Con una dignidad casi ciceroniana Blas Acosta decidió dimitir antes de que le presentasen esa moción de censura tan larga y trabajosamente gestada en el Cabildo de Fuerteventura. Cabe sospechar que es un ejercicio de enmascaramiento: para que la peña olvide un rato que están a punto de abrirle juicio oral el astuto Acosta dimite y el tufo judicial se transforma durante un instante en una nube de old spice heroico. En la rueda de prensa en la que anunció su renuncia parecía que iba a caballo. Fíjense si le tengo poco aprecio al poder que lo abandono un mes antes de que me echen con una moción de censura y con apenas mes y medio de antelación a mi obligada dimisión al ser procesado judicialmente. Es como negarse a volver a casa diez minutos antes de que te notifiquen el desahucio. Ahí, jugándosela al filo de lo imposible. La Fiscalía le pide siete años de prisión.

Algunos comentan que la decisión del expresidente – pero aun consejero y secretario general de los socialistas majoreros – pretende algún efecto positivo a su empecinada candidatura para el escaño del Senado que dejaría libre Pedro Ramos. No me parece. No le parece a nadie. Acosta porfiará hasta el mismo límite y más allá por la túnica senatorial y el aforamiento. Qué cosas. Hace más de año y medio su situación judicial ya era bastante inquietante y, aun así, fue el candidato indiscutible a la Presidencia del Cabildo Insular. El acostismo no es más que el caso de la oligarquización del PSOE local con sus peculiaridades majoreras. Un liderazgo que consigue poder, gestiona candidaturas a través de una red de complicidades buhoneras y distribuye cargos y canonjías a cambio de una obediencia irrestricta, con el partido reducido operativamente a un órgano de propaganda y a un instrumento de logística electoral.
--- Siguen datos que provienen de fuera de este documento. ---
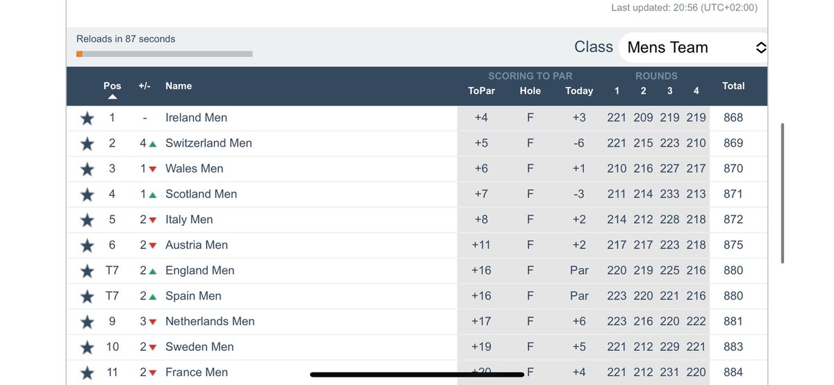Mark Scotland Men as favorite
This screenshot has width=834, height=385.
87,195
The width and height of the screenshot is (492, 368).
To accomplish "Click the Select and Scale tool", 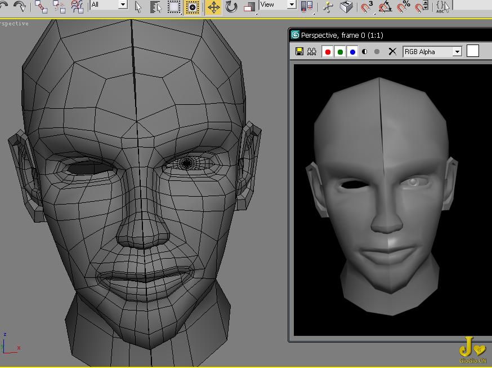I will point(249,7).
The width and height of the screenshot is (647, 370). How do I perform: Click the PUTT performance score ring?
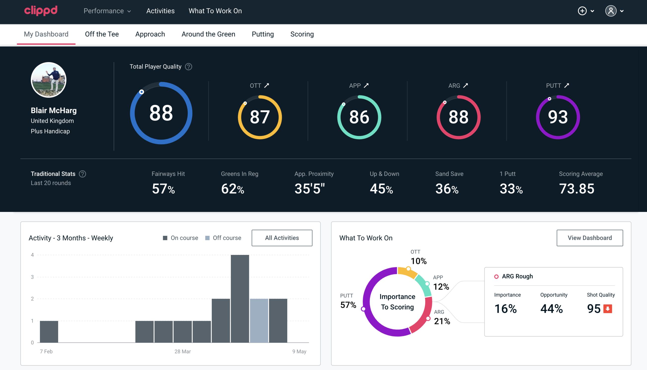coord(558,116)
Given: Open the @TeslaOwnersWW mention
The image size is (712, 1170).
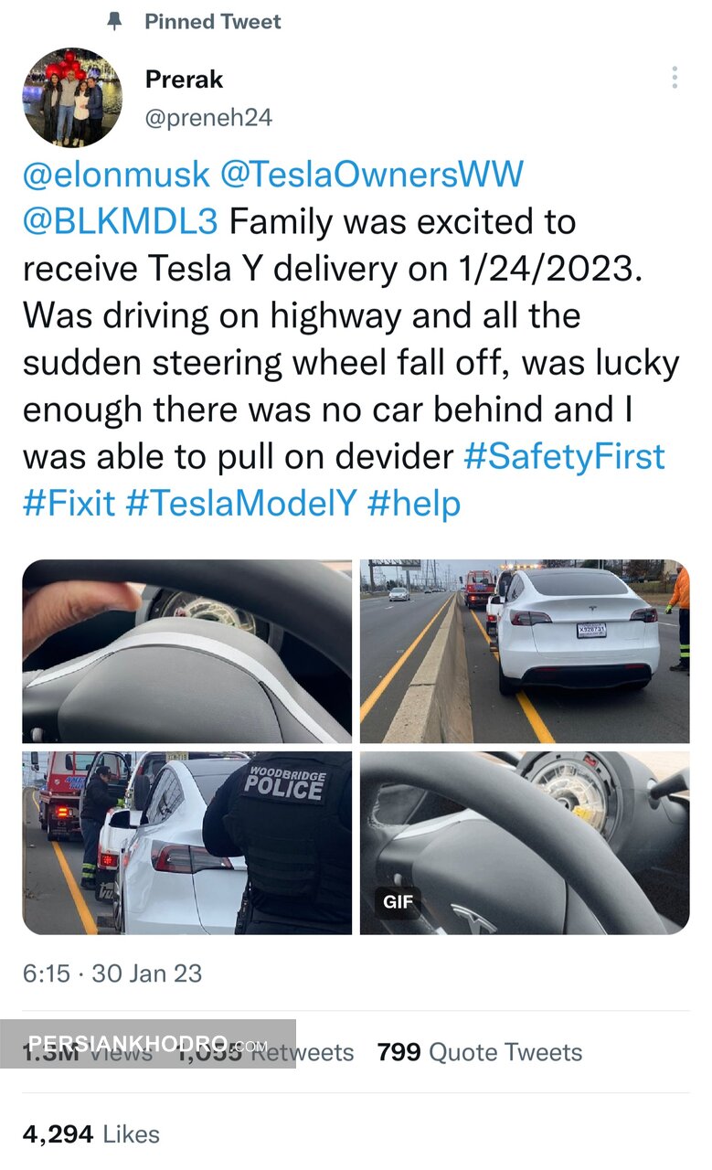Looking at the screenshot, I should click(372, 174).

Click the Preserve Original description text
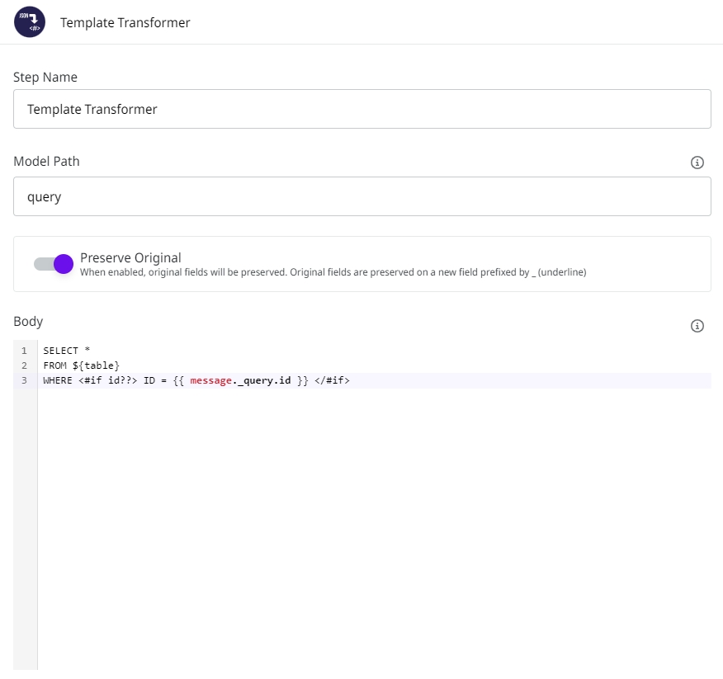click(333, 271)
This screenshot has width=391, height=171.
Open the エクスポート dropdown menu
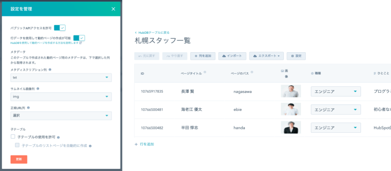pos(266,56)
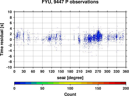Image resolution: width=129 pixels, height=96 pixels.
Task: Click the x-axis tick label 270
Action: pyautogui.click(x=98, y=71)
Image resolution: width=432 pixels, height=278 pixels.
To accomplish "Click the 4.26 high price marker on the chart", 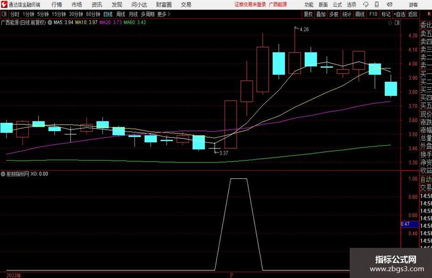I will coord(304,30).
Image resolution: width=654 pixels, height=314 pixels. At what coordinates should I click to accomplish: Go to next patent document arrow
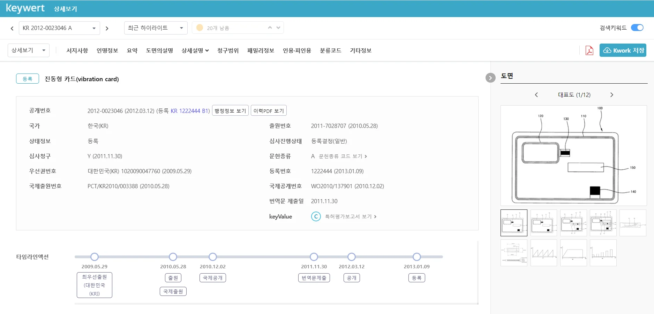pyautogui.click(x=107, y=28)
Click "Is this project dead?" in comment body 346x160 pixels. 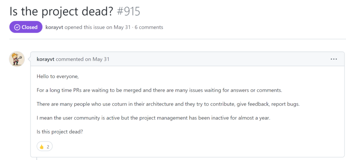pos(59,132)
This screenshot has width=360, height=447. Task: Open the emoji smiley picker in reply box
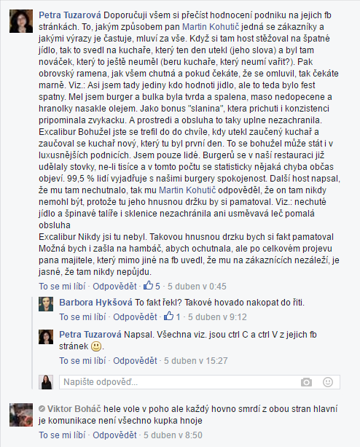point(328,382)
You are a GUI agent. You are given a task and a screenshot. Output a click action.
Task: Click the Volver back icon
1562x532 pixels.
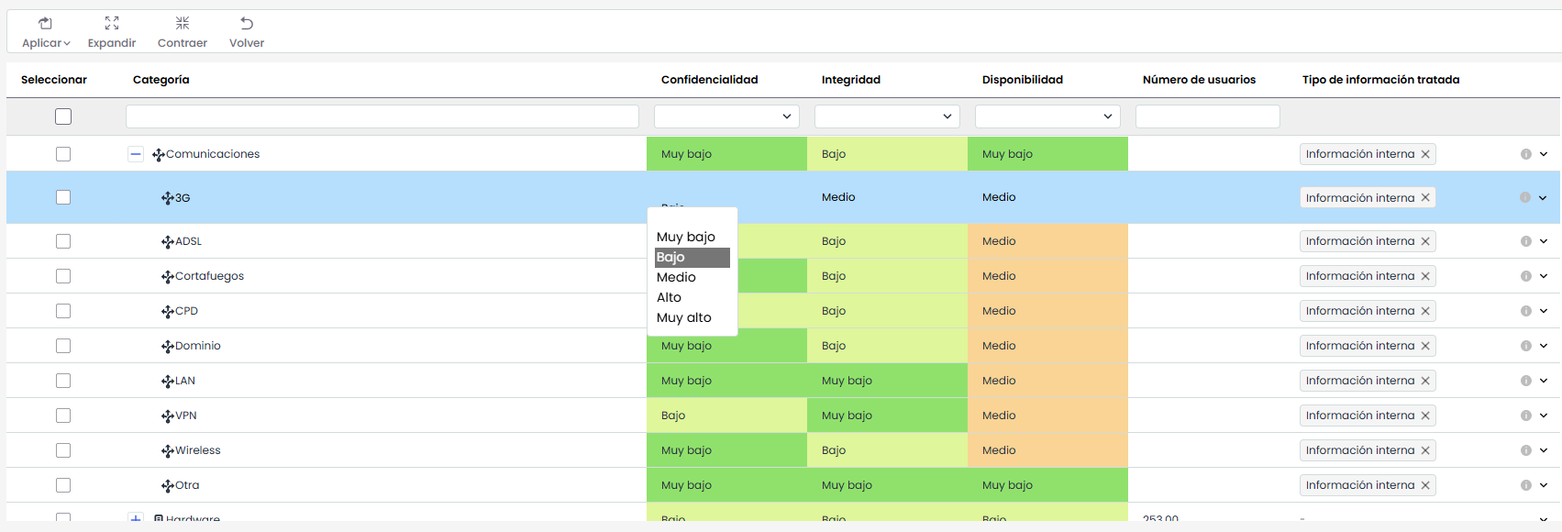pyautogui.click(x=247, y=24)
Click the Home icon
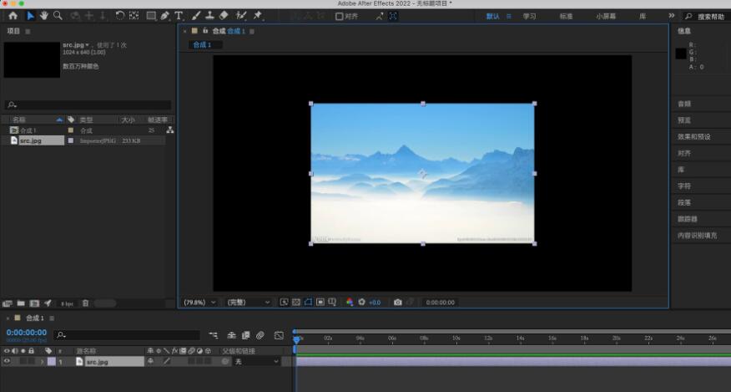This screenshot has width=731, height=392. [13, 15]
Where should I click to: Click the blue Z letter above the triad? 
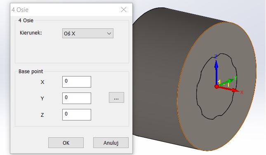[216, 56]
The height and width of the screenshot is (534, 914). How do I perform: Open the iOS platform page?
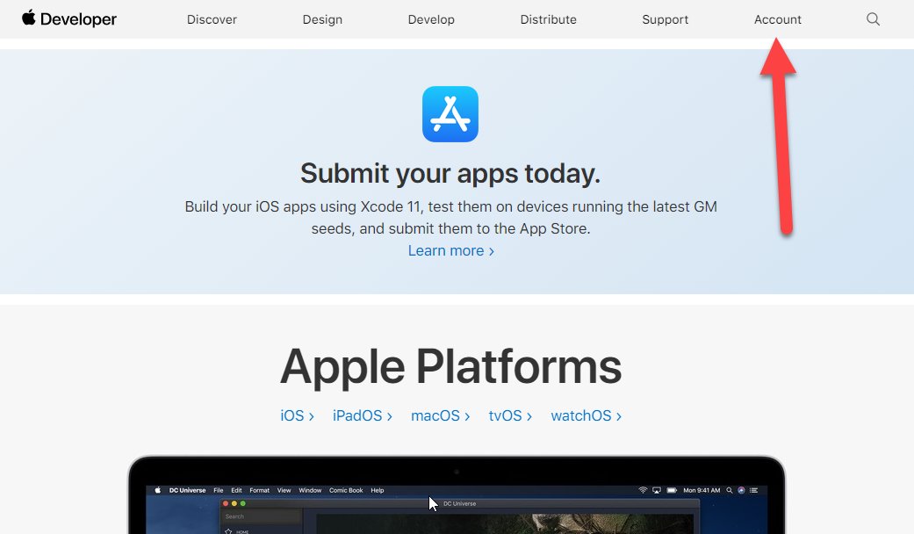[x=291, y=415]
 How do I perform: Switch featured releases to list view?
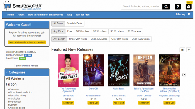[182, 50]
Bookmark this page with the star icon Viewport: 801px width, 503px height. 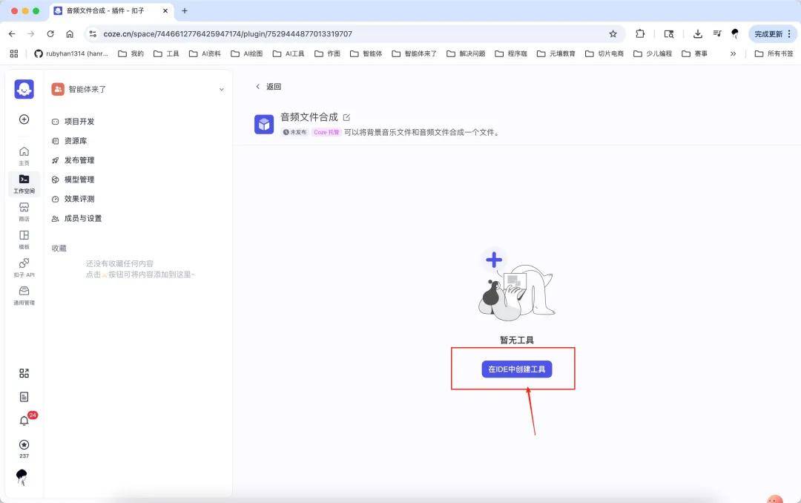[x=613, y=33]

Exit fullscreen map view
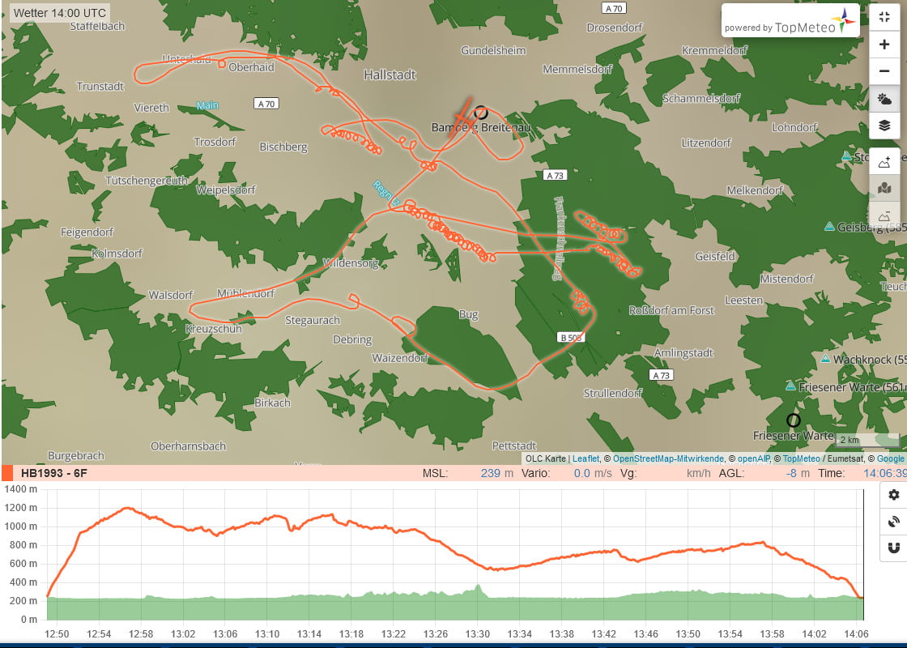884,17
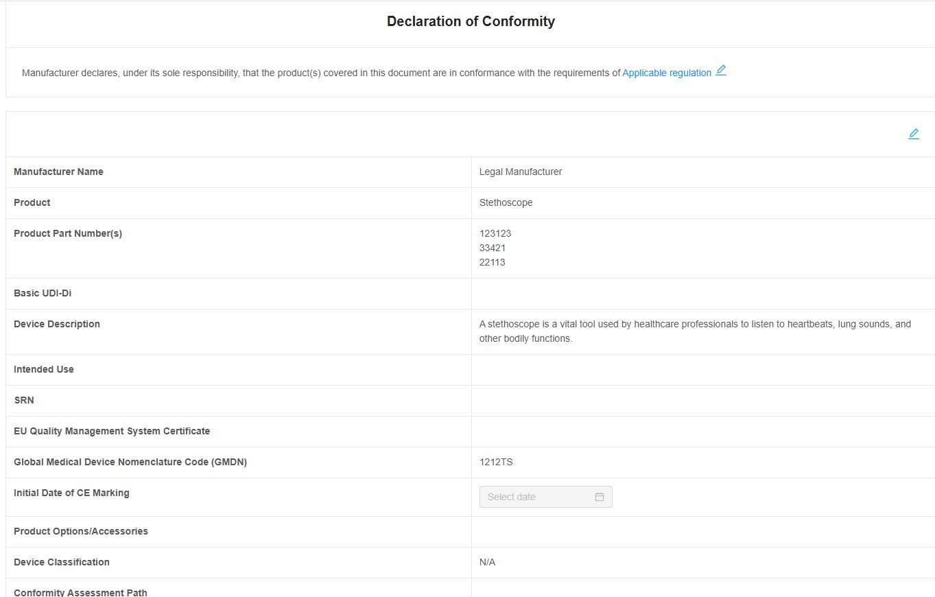
Task: Click the N/A Device Classification value
Action: [x=487, y=562]

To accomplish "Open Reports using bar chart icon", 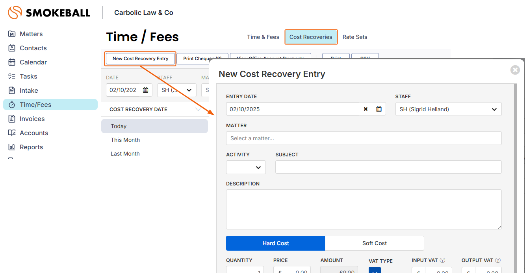I will pos(12,147).
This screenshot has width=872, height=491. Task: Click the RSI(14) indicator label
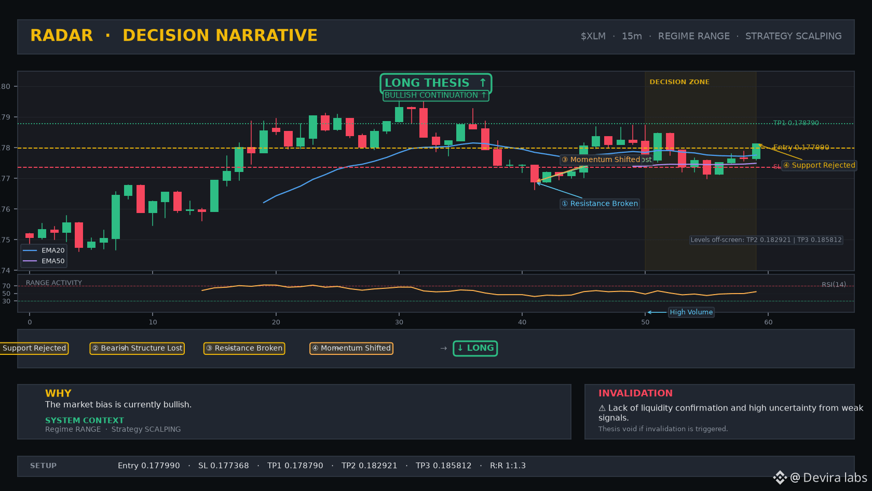click(x=834, y=285)
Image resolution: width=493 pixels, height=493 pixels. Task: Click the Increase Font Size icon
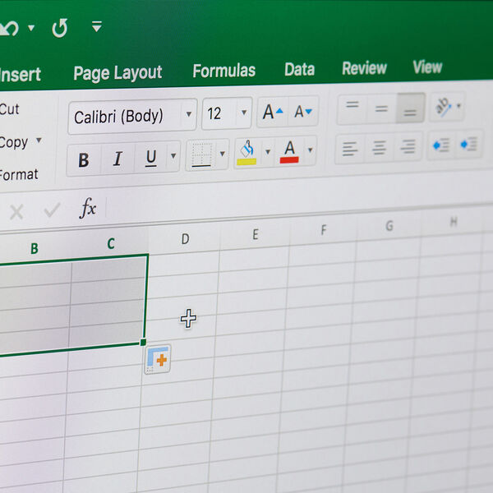pos(272,113)
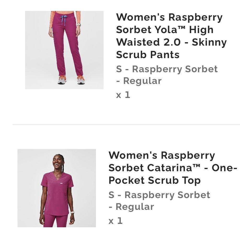Click "Pocket Scrub Top" text in the second title

coord(155,180)
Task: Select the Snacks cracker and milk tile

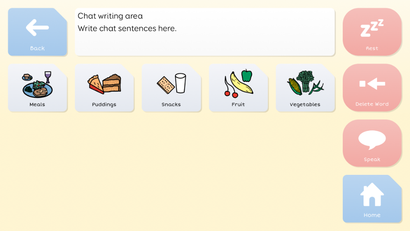Action: point(171,88)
Sin embargo lo asombroso es que esta idiotez sea capaz de desestabilizar al PSOE canario. No, la organización no corre ningún riesgo de ruptura ni de división guerracivilista. Pero está mutando su cultura política interna. Supuestamente haber llegado a la Presidencia del Gobierno de Canarias (después de 26 años) debería haber investido a Ángel Víctor Torres de una autoridad y una autoritas capaz de enfrentarse y resolver el choque de intereses entre las candidaturas de Blas Acosta y Santiago Pérez. No ha sido así. Por supuesto Torres está muy despistado. No tiene a nadie que le haga un análisis solvente de lo que ha ocurrido en el PSOE tinerfeño durante la última década– ni del papel de Pérez dentro y fuera de la organización – ni dispone de dirigentes connotadamente leales a la dirección regional en Fuerteventura. Sus vicesecretarias y su secretario de Organización no están a la altura e invocan temblorosamente a Ferraz como la única fuerza válida para resolver conflictos o practicar exorcismos. Como es obvio todos los secretarios generales insulares – aparatistas encallecidos en sus propias ambiciones territoriales – toman nota: el compañero Ángel Víctor está demasiado ocupado gobernando y no hay nadie realmente al volante. Y como no hay nadie realmente al volante el secretario general puede ser presionado e, incluso, puede afeársele la conducta por no actuar con la debida ecuanimidad en un asunto que corresponde resolver a la comisión ejecutiva regional, no a la suma o la resta de las organizaciones insulares. Esta situación ya ocurría con José Miguel Pérez al frente del PSOE, que debió enfrentarse a levantamientos en Tenerife, La Palma y Lanzarote. Ahora se repite. El PSOE canario ya no es una organización unificada. Más allá de ciertos ritos, mitos y relatos compartidos, el partido es hoy una plataforma de liderazgos, estrategias e intereses insulares y locales cuyos códigos de gobernanza están por definirse.